One of the most dramatic demonstrations of the illusion of unified self comes from Michael Gazzaniga, who showed that each hemisphere of the brain exercises free will independently when surgeons cut the corpus callosum. Gazzaniga discovered this with a simple experiment. When he flashed the word “WALK” in the right hemisphere of split-brain patients they walked out of the room. But when he asked them why they walked out all responded with a trivial remark such as, “To go to the bathroom” or “To get a Coke.” Here’s where things got weird. When he flashed a chicken in a patient’s left hemisphere (in the right visual field) and a wintry scene in their right hemisphere (in the left visual field) and asked them to select a picture that goes with what they see, he found that their left hand correctly pointed to a snow shovel and their right hand correctly pointed to a chicken. However, when the patients were asked to explain why they pointed at the pictures they responded with something like, “That’s easy. The shovel is for cleaning up the chicken.”
Nietzsche was right: “We are necessarily strangers to ourselves…we are not "men of knowledge" with respect to ourselves.”
You don’t have to have a severed corpus callosum or a deep understanding of Genealogy of Morals (which I don’t) to appreciate how modular ourselves are. Our everyday inner-monologs are telling enough. We weigh the pros and cons of fatty meats and nutritious vegetables even though we know which is healthier. When we have the chance to procrastinate we usually take it and rationalize it as a good decision. We cheat, lie, are lazy, and eat Big Macs knowing full well how harmful doing these things is. When it comes to what we think about, what we like, and what we do Walt Whitman captured our natural hypocrisies and inconsistencies with this famous and keenly insightful remark: “Do I contradict myself? Very well then I contradict myself, (I am large, I contain multitudes.)”
That the unified self is largely an illusion is not necessarily a bad thing. The philosopher and cognitive scientist Dan Dennett suggests that it is a convenient fiction. I think he’s right. With it, we are able to maintain stories and narratives that help us make sense of the world and our place in it. This is a popular conviction nowadays. As prominent evolutionary psychologist Steven Pinker explains in one of his bestsellers, “each of us feels that there is a single “I” in control. But that is an illusion that the brain works hard to produce.” In fact, without the illusion of selfhood, we all might suffer the same fate as Phineas Cage who was, as anyone who has taken an introductory to psychology course might remember, “no longer Cage” after a tragic railroad accident turned his ventromedial prefrontal cortex into a jumbled stew of disconnected neurons.
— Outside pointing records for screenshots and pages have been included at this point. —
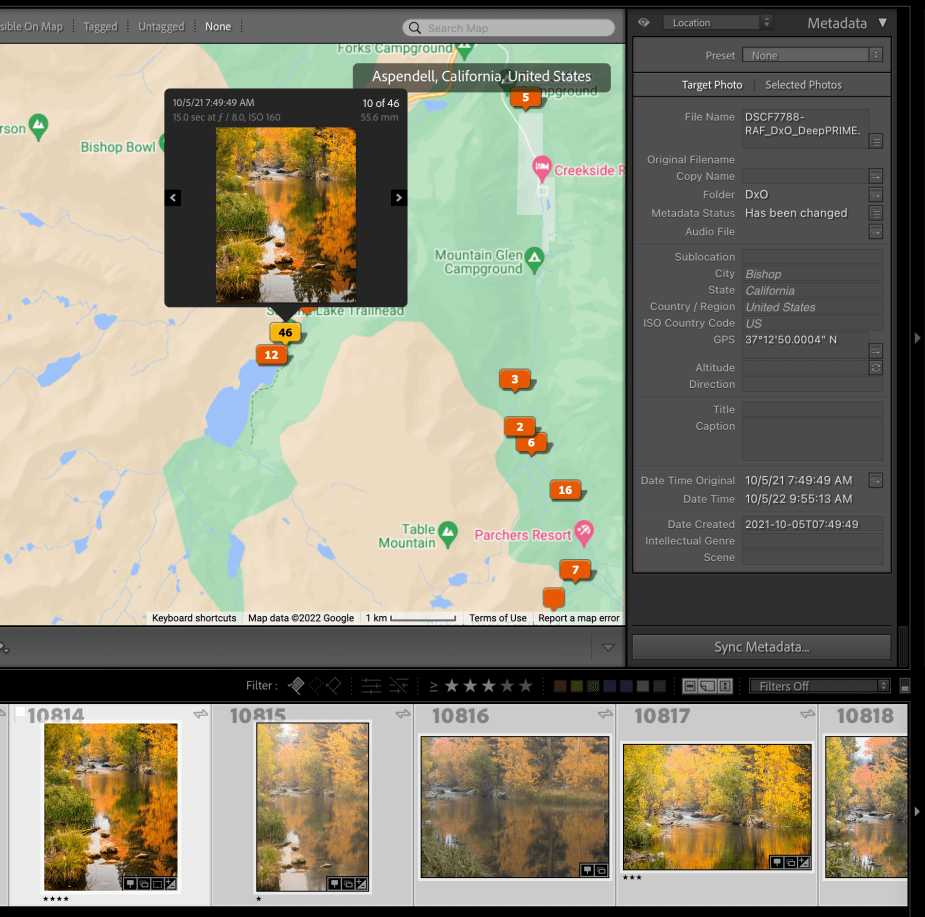Open the Location metadata set dropdown
This screenshot has width=925, height=917.
[717, 22]
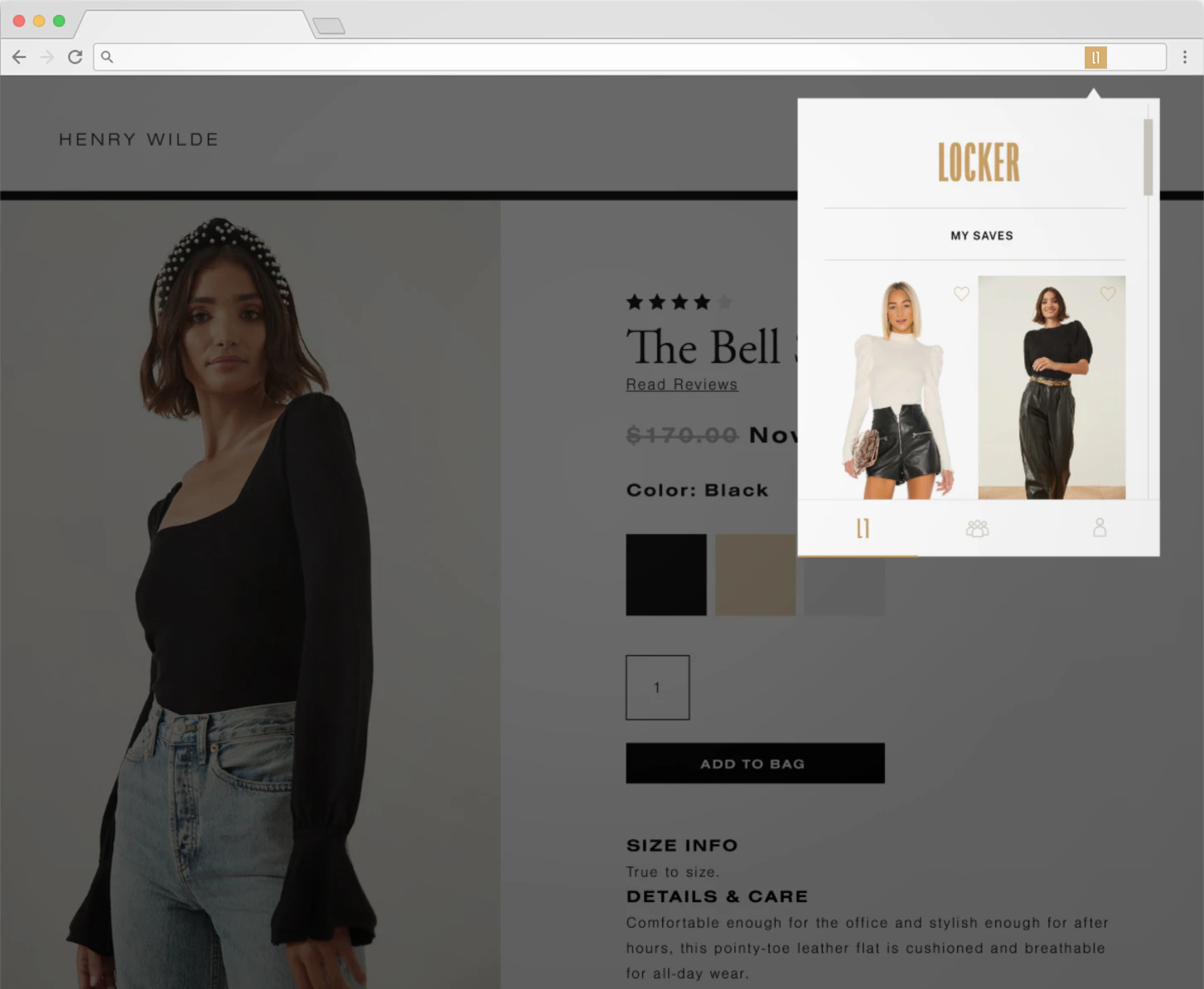
Task: Reload the page with refresh icon
Action: (x=75, y=57)
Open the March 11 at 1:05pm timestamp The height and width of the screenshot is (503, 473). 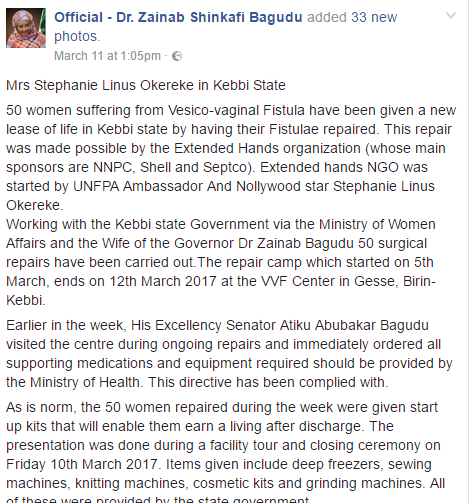point(107,56)
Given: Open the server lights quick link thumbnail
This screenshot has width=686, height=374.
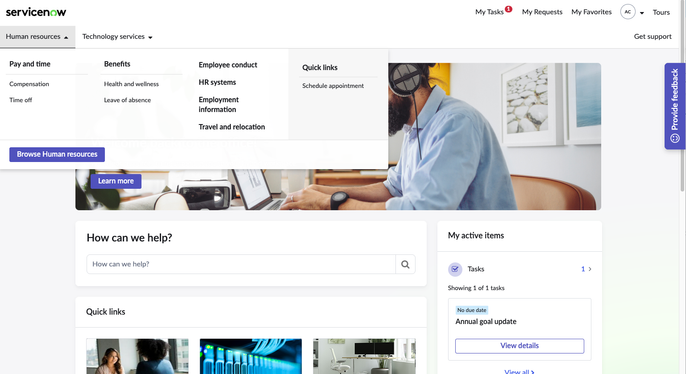Looking at the screenshot, I should pos(251,356).
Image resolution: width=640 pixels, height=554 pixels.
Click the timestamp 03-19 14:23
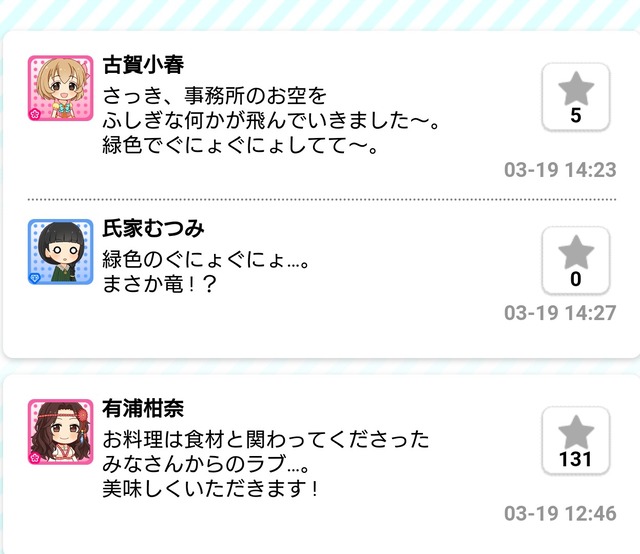pyautogui.click(x=560, y=170)
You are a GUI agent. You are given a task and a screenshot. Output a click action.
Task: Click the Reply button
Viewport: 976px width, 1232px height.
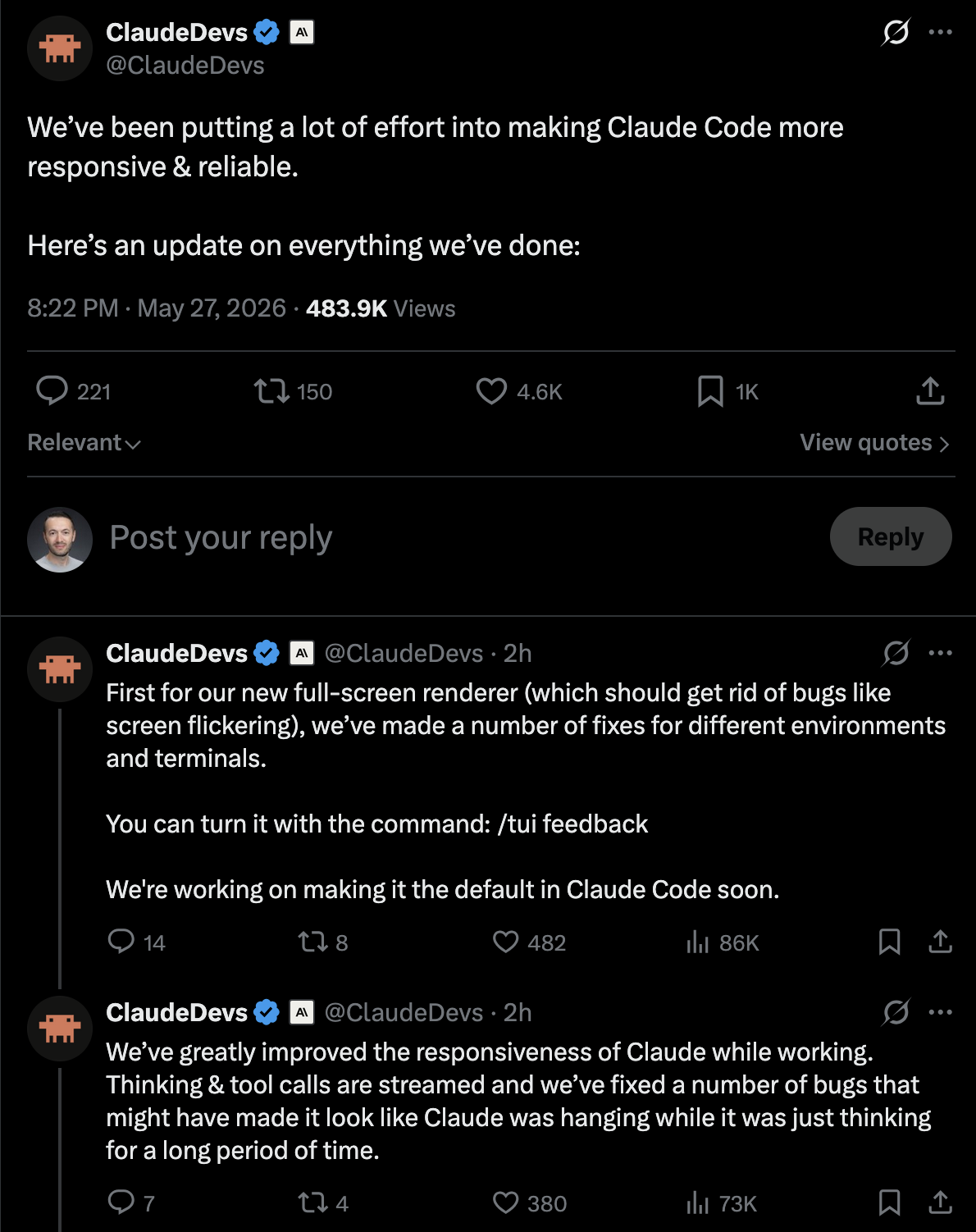(x=891, y=536)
However, according to the British philosopher, Julian Baggini in a recent TED lecture the illusion of the self might not be an illusion. The question Baggini asks is if a person should think of himself as a thing that has a bunch of different experiences or as a collection of experiences. This is an important distinction. Baggini explains that “the fact that we are a very complex collection of things does not mean we are not real.” He invites the audience to consider the metaphor of a waterfall. In many ways a waterfall is like the illusion of the self: is it not permanent, it is always changing and it is different at every single instance. But this doesn’t mean that a waterfall is an illusion or that it is not real. What it means is that we have to understand it as a history, as having certain things that are the same and as a process.
Baggini is trying to save the self from neuroscience, which is admirable considering that it continues to show how convoluted our brains are. I am not sure if he is successful – argument by metaphor can only go so far, empirical data wins at the end of the day – but I like the idea that change does imply an illusion of identity. In this age of cognitive science, it’s easy to subscribe to Whitman’s doctrine – that we are constituted by multitudes; it takes a brave intellect, on the other hand, to hang onto what Freud called our “naïve self-love.”
Shakespeare opens Hamlet with the huge and beautifully complex query, “Who’s There.” Four hundred years later, Baggini has an answer, but many of us are still scratching our heads.